Defendant does not object to plaintiffs' suggestion that defendant bear the costs of notice in this matter. Although the costs of notifying the class typically are borne by the plaintiff "as part of the ordinary burden of financing his own suit," Eisen v. Carlisle and Jacquelin, 417 U.S. 156, 178, 94 S.Ct. 2140, 2153, 40 L.Ed.2d 732 (1974), the court has some discretion in allocating the burdens of complying with the requirements of Rule 23, see Oppenheimer Fund, Inc. v. Sanders, 437 U.S. 340, 342, 98 S.Ct. 2380, 2385, 57 L.Ed.2d 253 (1978). This discretion is properly exercised to require the defendant to bear the costs of notice when the court has already found the defendant liable on the class claims. See, e.g., Hunt v. Imperial Merchant Services, Inc., 560 F.3d 1137, 1143-44 (9th Cir. 2009); Macarz v. Transworld Systems, Inc., 201 F.R.D. 54, 58-59 (D. Conn. 2001); Hartman v. Wick, 678 F.Supp. 312, 328-29 (D.D.C. 1988); Catlett v. Missouri Highway and Transportation Commission, 589 F.Supp. 949, 951 (W. D. Mo. 1984); Kyriazi v. Western Electric Co., 465 F.Supp. 1141, 1147-48 (D.N.J.1979); Stastny v. Southern Bell Telephone & Telegraph Co., 458 F.Supp. 314, 353 (W.D.N.C.1978); Meadows v. Ford Motor Co., 62 F.R.D. 98, 101 (W.D. Ky. 1973), modified on other grounds, 510 F.2d 939 (6th Cir. 1975), cert. denied, 96 S.Ct. 2215 (1976). I likewise find it appropriate to require defendant to bear these costs in the particular circumstances of this case.

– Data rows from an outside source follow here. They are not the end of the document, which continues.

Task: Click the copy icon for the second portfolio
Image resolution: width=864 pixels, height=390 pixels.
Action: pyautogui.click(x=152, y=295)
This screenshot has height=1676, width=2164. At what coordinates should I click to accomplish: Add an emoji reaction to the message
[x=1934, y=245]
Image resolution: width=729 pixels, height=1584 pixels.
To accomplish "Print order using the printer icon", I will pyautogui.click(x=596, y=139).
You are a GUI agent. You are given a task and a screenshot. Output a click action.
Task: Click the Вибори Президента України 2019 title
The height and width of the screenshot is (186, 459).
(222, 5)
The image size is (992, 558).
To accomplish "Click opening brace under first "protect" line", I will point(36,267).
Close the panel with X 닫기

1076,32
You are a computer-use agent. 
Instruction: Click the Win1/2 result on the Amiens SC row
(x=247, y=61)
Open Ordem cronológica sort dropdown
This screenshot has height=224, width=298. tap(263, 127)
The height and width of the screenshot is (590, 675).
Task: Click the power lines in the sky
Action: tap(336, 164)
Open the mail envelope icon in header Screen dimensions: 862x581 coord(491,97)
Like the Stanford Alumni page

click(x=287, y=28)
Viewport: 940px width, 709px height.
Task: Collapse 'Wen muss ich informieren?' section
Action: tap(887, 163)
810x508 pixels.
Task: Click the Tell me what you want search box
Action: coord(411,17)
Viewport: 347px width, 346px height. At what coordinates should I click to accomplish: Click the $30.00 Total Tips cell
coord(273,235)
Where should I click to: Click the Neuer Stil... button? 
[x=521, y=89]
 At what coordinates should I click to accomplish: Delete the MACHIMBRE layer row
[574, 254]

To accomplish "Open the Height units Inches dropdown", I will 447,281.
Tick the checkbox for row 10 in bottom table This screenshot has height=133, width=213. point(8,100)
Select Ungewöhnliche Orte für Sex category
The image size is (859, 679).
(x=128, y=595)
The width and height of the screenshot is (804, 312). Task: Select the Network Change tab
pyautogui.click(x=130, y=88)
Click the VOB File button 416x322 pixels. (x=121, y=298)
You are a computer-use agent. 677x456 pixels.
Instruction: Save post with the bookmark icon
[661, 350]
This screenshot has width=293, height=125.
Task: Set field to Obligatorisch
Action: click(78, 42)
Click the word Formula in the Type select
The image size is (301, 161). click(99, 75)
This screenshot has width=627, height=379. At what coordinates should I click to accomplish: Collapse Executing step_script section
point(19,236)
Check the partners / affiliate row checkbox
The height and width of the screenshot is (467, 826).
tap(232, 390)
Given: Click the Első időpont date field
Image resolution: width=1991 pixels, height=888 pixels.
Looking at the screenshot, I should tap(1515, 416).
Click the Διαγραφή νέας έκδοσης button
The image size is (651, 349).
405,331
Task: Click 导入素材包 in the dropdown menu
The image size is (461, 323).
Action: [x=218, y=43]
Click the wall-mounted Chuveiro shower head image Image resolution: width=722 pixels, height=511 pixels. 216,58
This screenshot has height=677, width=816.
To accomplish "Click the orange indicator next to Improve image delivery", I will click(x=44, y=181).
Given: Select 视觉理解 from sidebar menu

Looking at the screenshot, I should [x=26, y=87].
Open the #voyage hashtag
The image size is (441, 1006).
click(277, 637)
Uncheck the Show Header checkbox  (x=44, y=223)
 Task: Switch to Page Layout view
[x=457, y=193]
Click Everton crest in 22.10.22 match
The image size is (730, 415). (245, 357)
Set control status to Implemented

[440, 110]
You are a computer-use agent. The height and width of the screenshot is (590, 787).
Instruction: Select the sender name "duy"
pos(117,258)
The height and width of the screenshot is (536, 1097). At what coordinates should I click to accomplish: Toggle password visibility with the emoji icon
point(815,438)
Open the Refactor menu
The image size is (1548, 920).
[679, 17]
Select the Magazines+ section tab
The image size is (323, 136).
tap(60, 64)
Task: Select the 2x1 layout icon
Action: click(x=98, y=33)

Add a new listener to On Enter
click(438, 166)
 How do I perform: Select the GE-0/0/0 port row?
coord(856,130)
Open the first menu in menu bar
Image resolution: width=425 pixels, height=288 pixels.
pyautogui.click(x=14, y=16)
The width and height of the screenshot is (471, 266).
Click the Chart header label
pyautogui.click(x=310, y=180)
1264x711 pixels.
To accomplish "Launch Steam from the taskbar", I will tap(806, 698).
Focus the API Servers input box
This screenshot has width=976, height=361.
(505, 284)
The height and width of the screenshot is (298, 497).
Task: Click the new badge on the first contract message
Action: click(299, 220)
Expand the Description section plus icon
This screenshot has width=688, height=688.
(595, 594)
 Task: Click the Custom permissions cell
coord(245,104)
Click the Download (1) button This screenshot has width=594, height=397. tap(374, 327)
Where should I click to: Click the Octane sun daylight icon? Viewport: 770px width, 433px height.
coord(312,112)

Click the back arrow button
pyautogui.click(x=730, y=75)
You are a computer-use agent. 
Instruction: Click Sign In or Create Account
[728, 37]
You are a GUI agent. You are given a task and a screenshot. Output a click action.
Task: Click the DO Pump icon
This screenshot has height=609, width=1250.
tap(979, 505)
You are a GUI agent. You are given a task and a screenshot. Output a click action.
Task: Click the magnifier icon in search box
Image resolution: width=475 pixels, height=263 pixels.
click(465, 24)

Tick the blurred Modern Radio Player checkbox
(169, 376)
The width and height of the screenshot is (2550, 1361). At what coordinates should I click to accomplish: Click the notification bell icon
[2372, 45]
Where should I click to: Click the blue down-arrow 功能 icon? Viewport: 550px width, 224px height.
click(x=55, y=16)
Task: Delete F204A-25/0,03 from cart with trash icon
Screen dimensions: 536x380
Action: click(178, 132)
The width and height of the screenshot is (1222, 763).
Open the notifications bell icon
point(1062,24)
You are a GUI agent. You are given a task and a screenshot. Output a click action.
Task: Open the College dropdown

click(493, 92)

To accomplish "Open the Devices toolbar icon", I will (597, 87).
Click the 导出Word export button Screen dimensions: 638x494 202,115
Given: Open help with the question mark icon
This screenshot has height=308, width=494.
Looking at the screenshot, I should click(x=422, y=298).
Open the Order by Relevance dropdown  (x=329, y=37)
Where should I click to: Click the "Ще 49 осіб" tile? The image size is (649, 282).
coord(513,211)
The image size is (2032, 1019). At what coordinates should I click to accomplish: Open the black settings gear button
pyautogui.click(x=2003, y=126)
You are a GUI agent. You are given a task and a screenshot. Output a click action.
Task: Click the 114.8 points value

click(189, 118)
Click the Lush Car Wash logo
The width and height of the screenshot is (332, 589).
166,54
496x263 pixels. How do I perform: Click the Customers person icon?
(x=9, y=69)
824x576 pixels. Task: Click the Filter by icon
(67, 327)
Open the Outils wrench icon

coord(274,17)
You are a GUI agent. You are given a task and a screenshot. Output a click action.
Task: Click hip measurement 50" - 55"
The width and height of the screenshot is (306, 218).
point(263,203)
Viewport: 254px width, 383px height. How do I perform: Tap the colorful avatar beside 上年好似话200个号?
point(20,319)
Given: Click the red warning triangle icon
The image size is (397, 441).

THEREFORE IT IS ORDERED as follows:

1. That Plaintiffs' Proposed Plan of Notice [#136], filed October 8, 2014, is APPROVED;

2. That the three, proposed forms of notice, included as Attachment 2 to Exhibit A Plaintiffs' Proposed Plan of Notice [#136], filed October 8, 2014, are APPROVED;

3. That defendant SHALL BEAR the costs of affording notice to the class; and

4. That a telephonic setting conference IS SET for January 20, 2015, at 10:00 a.m. (MST) to set this matter for evidentiary hearing on statutory damages or such other proceedings as may be warranted; provided, further, that counsel for plaintiffs shall arrange, initiate, and coordinate the conference call necessary to facilitate the setting conference.

FootNotes


1. "[#136]" is an example of the convention I use to identify the docket number assigned to a specific paper by the court's case management and electronic case filing system (CM/ECF). I use this convention throughout this order.
2. The sole decision even mentioning section 1640(g) in a class action is Hook v. Baker, 352 F.Supp.2d 839, 843 n.1 (S.D. Ohio 2004). The reference to section 1640(g) in that case, however, is rank dicta, bearing no relation to the issues actually resolved by the court, and therefore not addressed or analyzed in any manner that is helpful to the issue squarely presented here.